Andari tersenyum mendengarnya. Kapan terakhir kali dia memeluk anak-anaknya seperti ini di rumah? Tentu saja itu sudah lama, sewaktu mereka masih balita. Sejak itu, tak pernah lagi.

Dipeluknya Dena yang tertawa, menatap kamera. Kiran berdiri di antara dia dan Dena, memeluk mereka berdua. Biasanya, Bekti akan duduk di sebelah kirinya, memeluknya. Tanpa Bekti di sisi­nya, Andari merasakan sesuatu yang tak semestinya. Tak sempurna. Tak pernah dia merasa kehilangan seperti ini. Dulu, meskipun Bekti pergi berhari-hari, tak pernah dia merasa sepi. Rasa rindu ini membuatnya bahagia.

Sayang, Mas Bekti tak pernah mengetahuinya. Biarlah ini menjadi rahasiaku saja.

Belum sempat Andari mengganti baju, Sari tergopoh-gopoh menyusulnya ke dalam studio.

“Bu, sepertinya kita harus buru-buru. Pak Samyono baru saja telepon, menanyakan Ibu.”

“Dia meninggalkan pesan?”

Sari mengangguk. Andari memberi isyarat, “Tunggu!”

Dimasukinya ruang ganti. Dena ada di sana, menyembunyikan wajahnya.

“Terima kasih, ya, Na, sudah menemani Mama,” bisiknya pada Dena yang duduk di sampingnya.
Dena diam saja.

Andari mencoba menguasai dirinya. Dia terpejam, teringat mimpi-mimpinya beberapa malam ini. Seandainya firasatnya benar....
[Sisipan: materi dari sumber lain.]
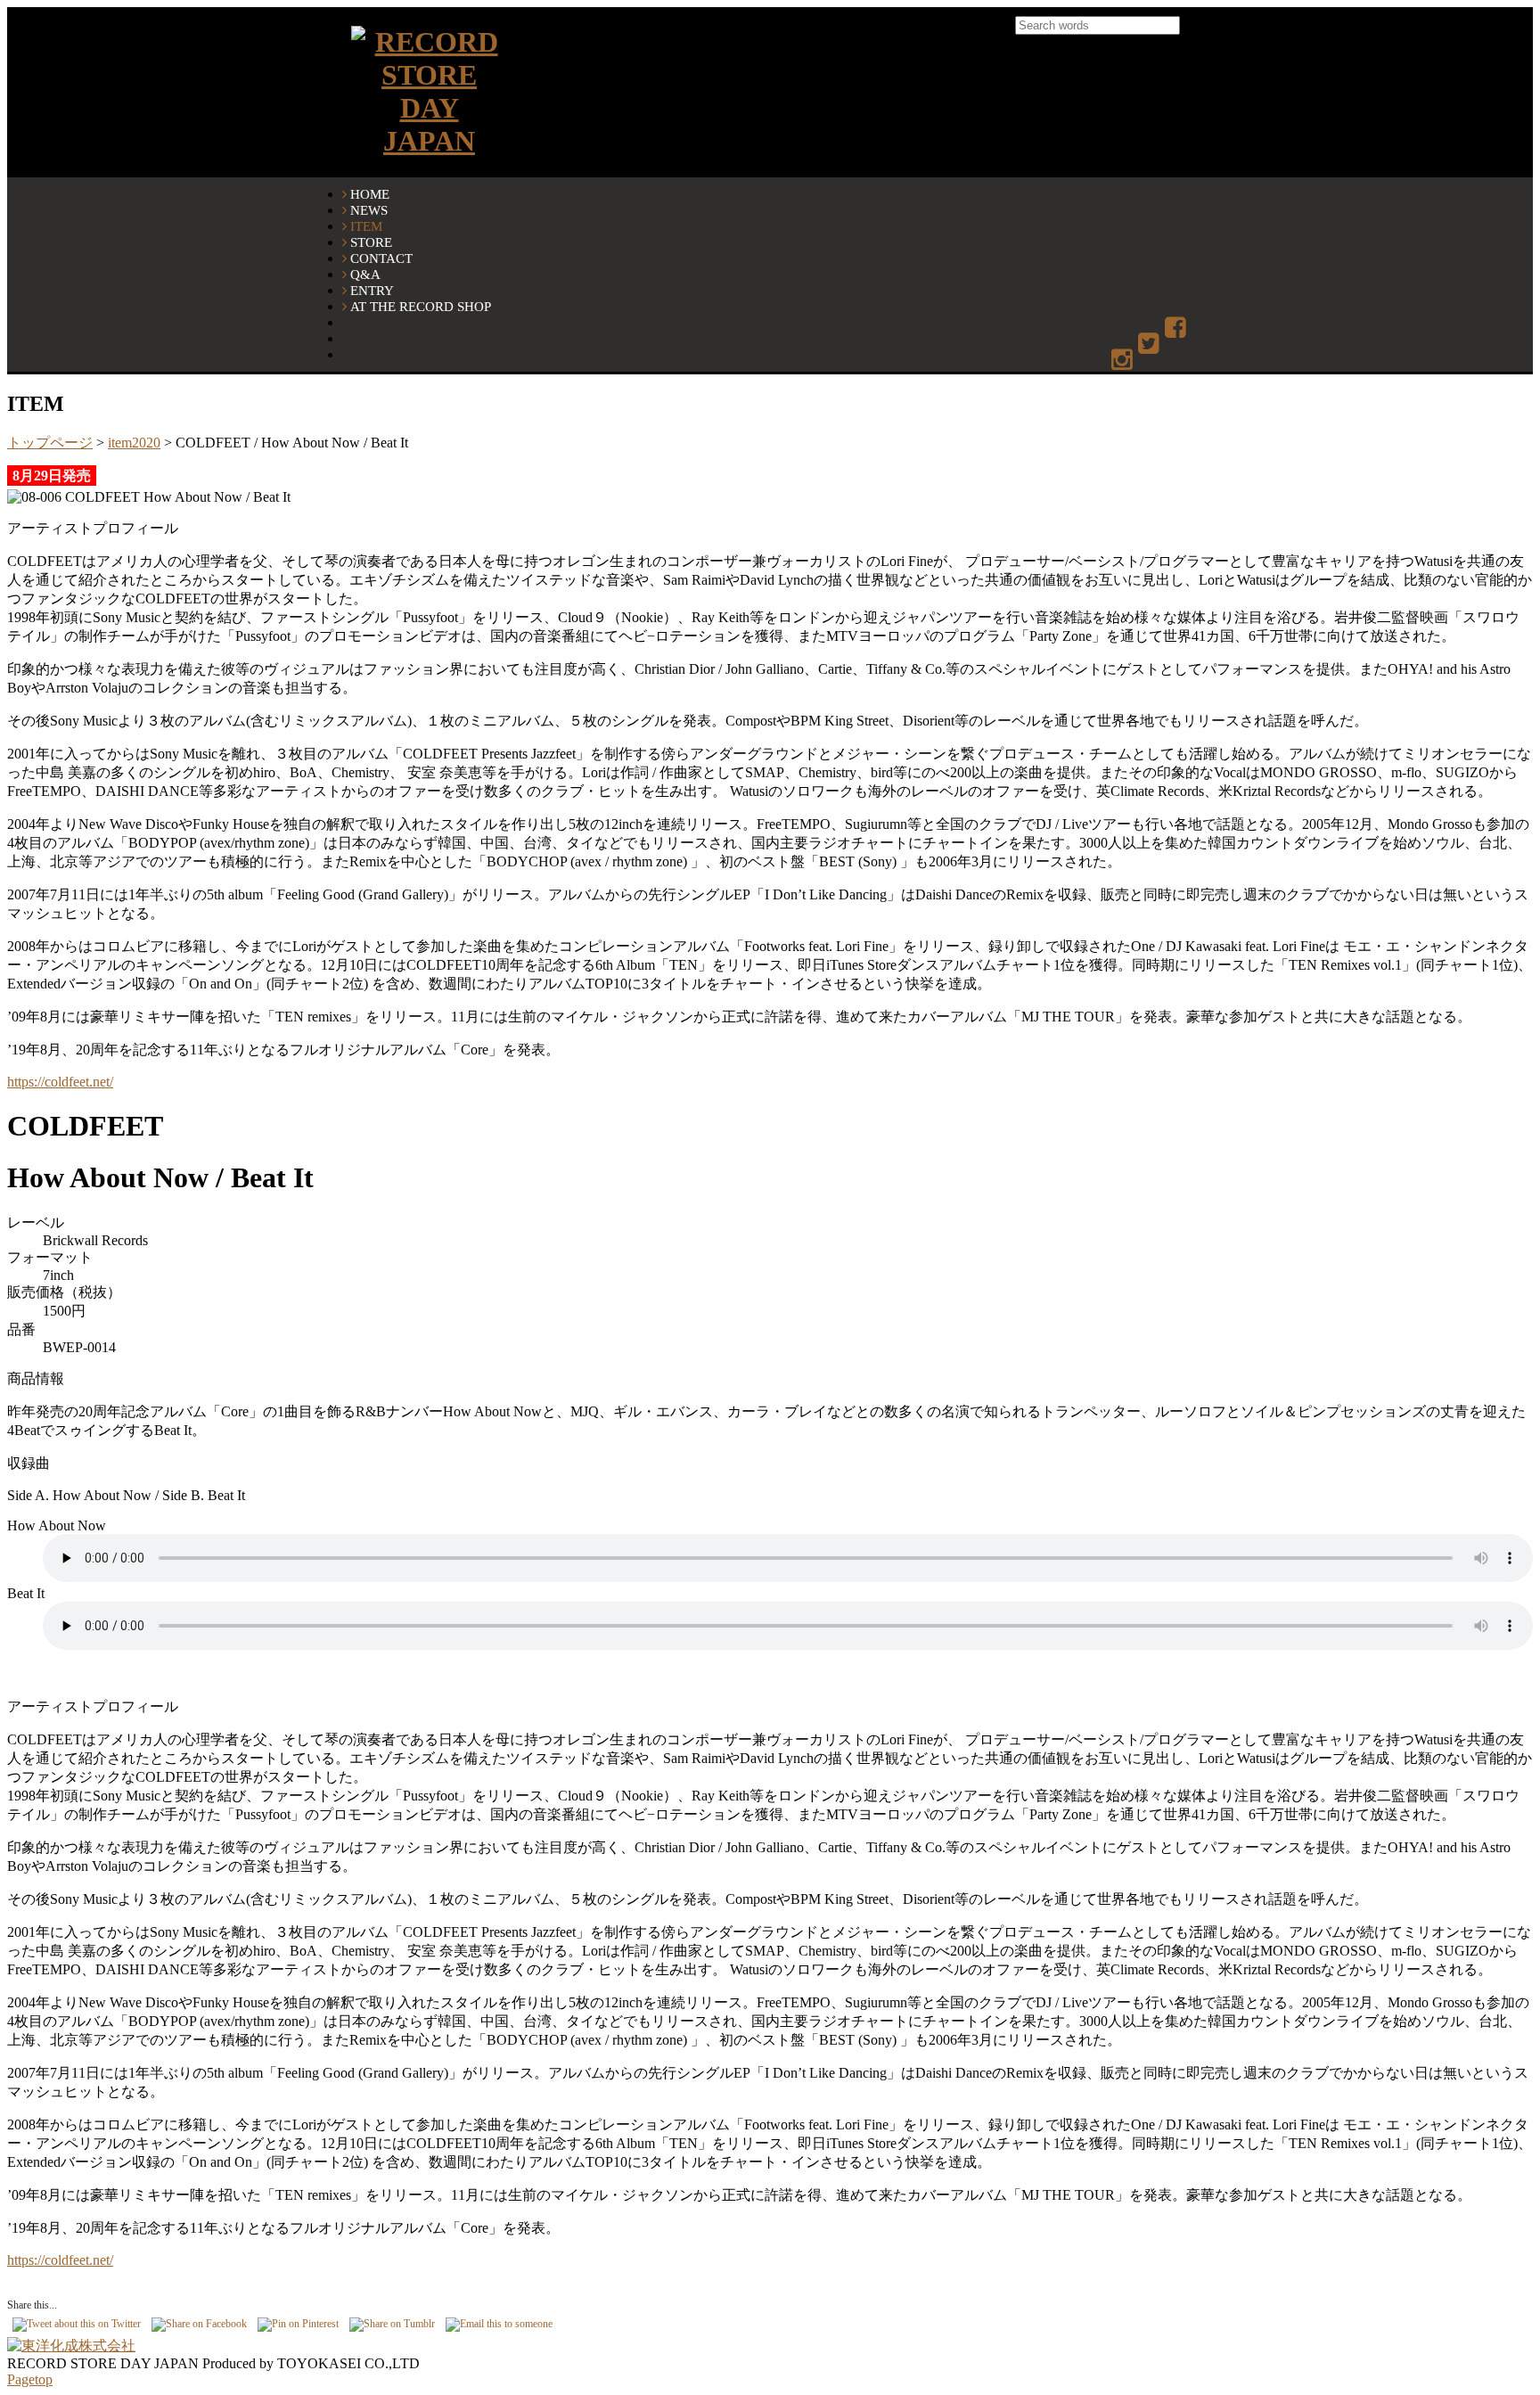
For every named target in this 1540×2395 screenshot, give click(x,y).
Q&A (365, 274)
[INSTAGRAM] (1123, 360)
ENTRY (372, 290)
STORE (371, 242)
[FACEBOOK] (1177, 328)
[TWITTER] (1150, 344)
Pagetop (30, 2379)
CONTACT (381, 258)
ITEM (366, 226)
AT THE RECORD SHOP (420, 306)
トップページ (50, 442)
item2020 (134, 442)
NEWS (369, 209)
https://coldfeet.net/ (60, 1081)
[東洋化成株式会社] (71, 2345)
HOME (369, 193)
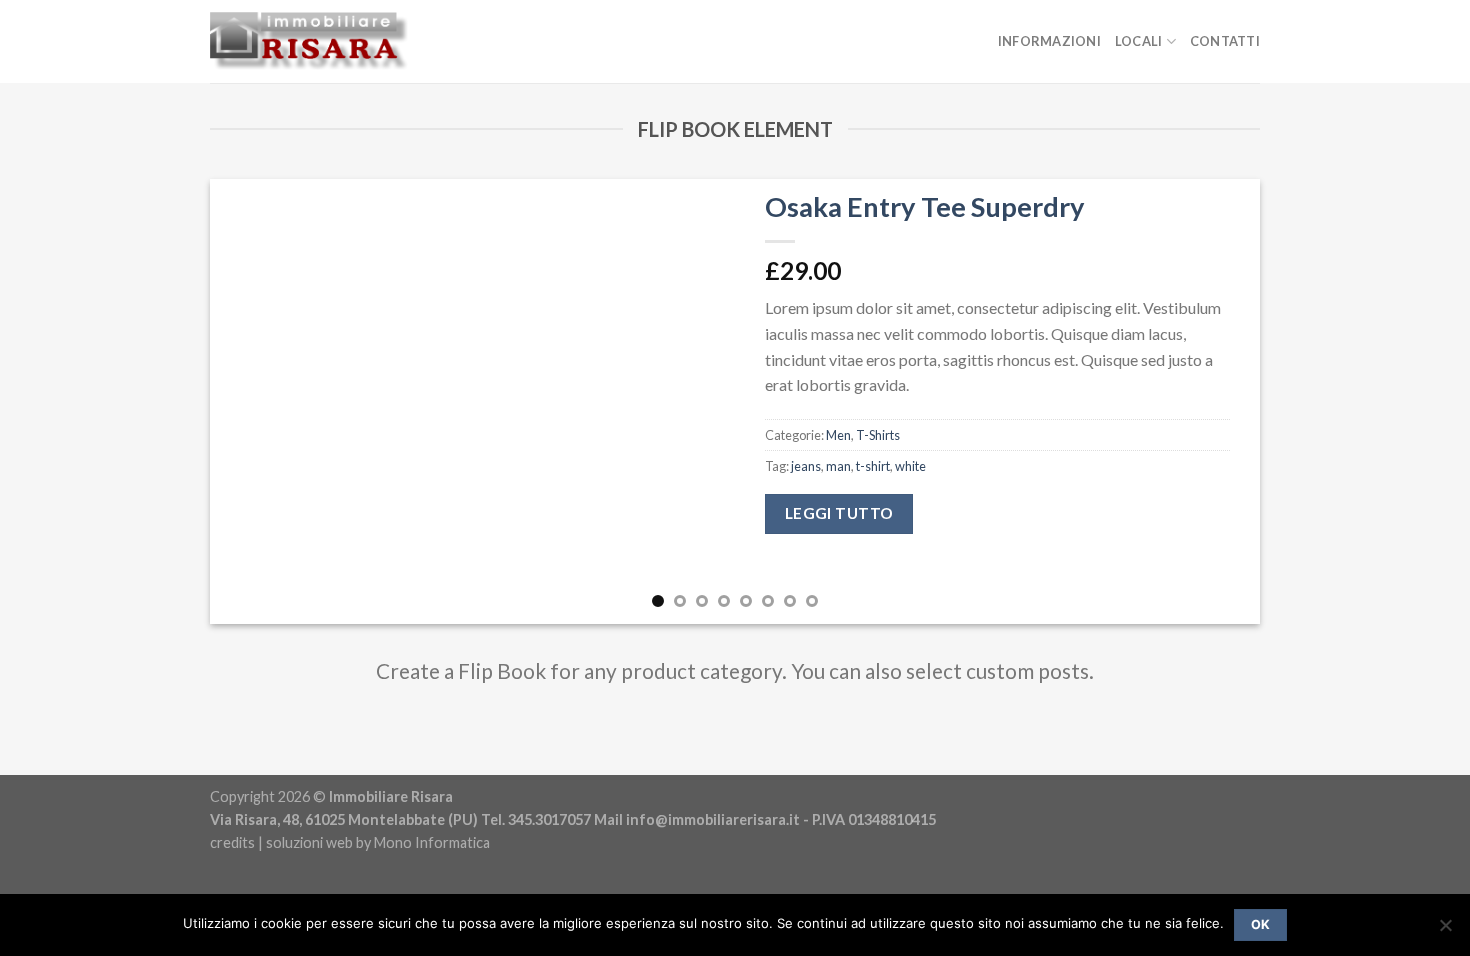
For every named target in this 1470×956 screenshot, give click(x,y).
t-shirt (873, 466)
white (910, 466)
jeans (806, 466)
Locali (1139, 41)
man (838, 466)
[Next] (1214, 401)
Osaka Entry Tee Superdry (925, 206)
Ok (1261, 924)
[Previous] (256, 401)
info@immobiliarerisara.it (713, 819)
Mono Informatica (432, 842)
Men (838, 435)
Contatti (1225, 41)
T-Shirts (878, 435)
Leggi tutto (839, 513)
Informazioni (1049, 41)
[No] (1445, 931)
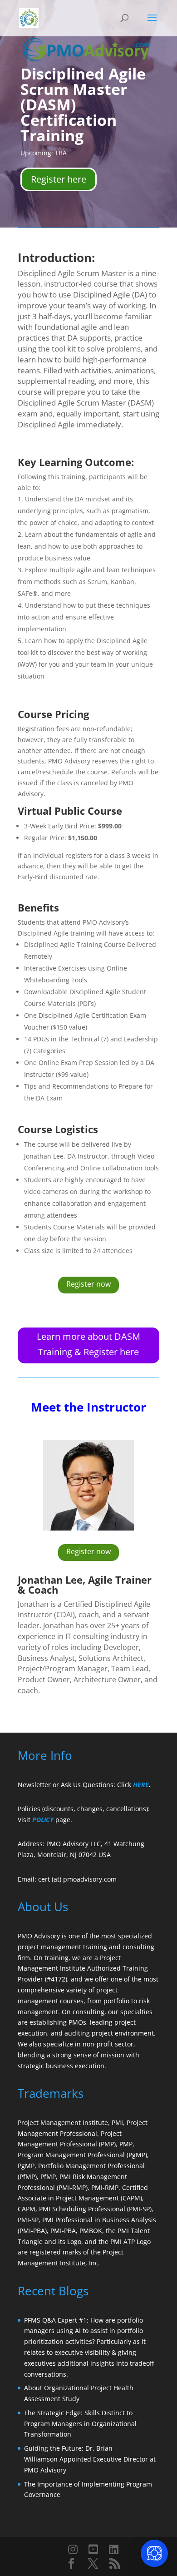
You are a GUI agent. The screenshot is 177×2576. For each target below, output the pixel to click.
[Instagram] (73, 2549)
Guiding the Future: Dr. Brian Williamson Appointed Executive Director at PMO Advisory (90, 2459)
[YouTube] (93, 2549)
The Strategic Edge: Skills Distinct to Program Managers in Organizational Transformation (80, 2423)
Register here (58, 179)
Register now (88, 1284)
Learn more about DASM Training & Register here (88, 1344)
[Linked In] (113, 2549)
“Ini tentang penemuan mayat di sungai yang Sari dengar tadi pagi itu, Bu. Pak Samyono minta Ibu datang ke rumah sakit untuk mengidentifikasi, apakah mayat itu betul Pak Bekti.”

Suara Sari bergetar. Andari melihat sekeliling. Untunglah, Dena tak ada di sekitarnya. Andari mengemasi tasnya, berusaha tenang, seperti tak terjadi apa-apa. Dia tahu saat ini akan tiba. Dia memahami ini sudah menjadi bagian dari kehidupannya yang tertata.